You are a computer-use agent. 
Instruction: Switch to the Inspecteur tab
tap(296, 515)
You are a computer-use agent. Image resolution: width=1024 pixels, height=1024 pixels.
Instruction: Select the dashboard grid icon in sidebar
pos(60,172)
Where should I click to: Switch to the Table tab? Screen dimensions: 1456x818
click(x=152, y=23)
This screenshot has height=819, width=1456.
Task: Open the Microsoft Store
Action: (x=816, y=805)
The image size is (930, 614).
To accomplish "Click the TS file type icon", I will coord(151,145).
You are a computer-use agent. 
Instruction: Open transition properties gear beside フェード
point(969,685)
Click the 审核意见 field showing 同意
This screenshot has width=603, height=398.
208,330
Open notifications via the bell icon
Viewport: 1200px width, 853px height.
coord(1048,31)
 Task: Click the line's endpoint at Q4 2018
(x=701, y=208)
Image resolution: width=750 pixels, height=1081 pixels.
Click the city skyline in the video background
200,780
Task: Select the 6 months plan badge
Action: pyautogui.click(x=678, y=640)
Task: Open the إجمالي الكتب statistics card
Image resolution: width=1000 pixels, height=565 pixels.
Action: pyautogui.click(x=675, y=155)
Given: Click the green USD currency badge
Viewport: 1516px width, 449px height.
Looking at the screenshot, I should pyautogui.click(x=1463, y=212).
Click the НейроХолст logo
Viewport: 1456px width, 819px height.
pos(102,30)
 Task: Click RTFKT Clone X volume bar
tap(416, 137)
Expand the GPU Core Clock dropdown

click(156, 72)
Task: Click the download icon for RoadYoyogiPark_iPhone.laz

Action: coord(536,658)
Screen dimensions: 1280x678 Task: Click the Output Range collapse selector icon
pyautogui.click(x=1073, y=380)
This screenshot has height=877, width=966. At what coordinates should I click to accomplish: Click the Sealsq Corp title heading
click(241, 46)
▬▬▬▬▬▬
## WORK TO COMPLETE
Rewrite the entries from the line containing "Task: Click the download" through the end of the entries, substituting "symbol" for every occurrence of "icon" and changing nothing else.

## THE REPLY
Task: Click the download symbol for RoadYoyogiPark_iPhone.laz

Action: coord(536,658)
Screen dimensions: 1280x678 Task: Click the Output Range collapse selector symbol
pyautogui.click(x=1073, y=380)
This screenshot has height=877, width=966. At what coordinates should I click to accomplish: Click the Sealsq Corp title heading
click(241, 46)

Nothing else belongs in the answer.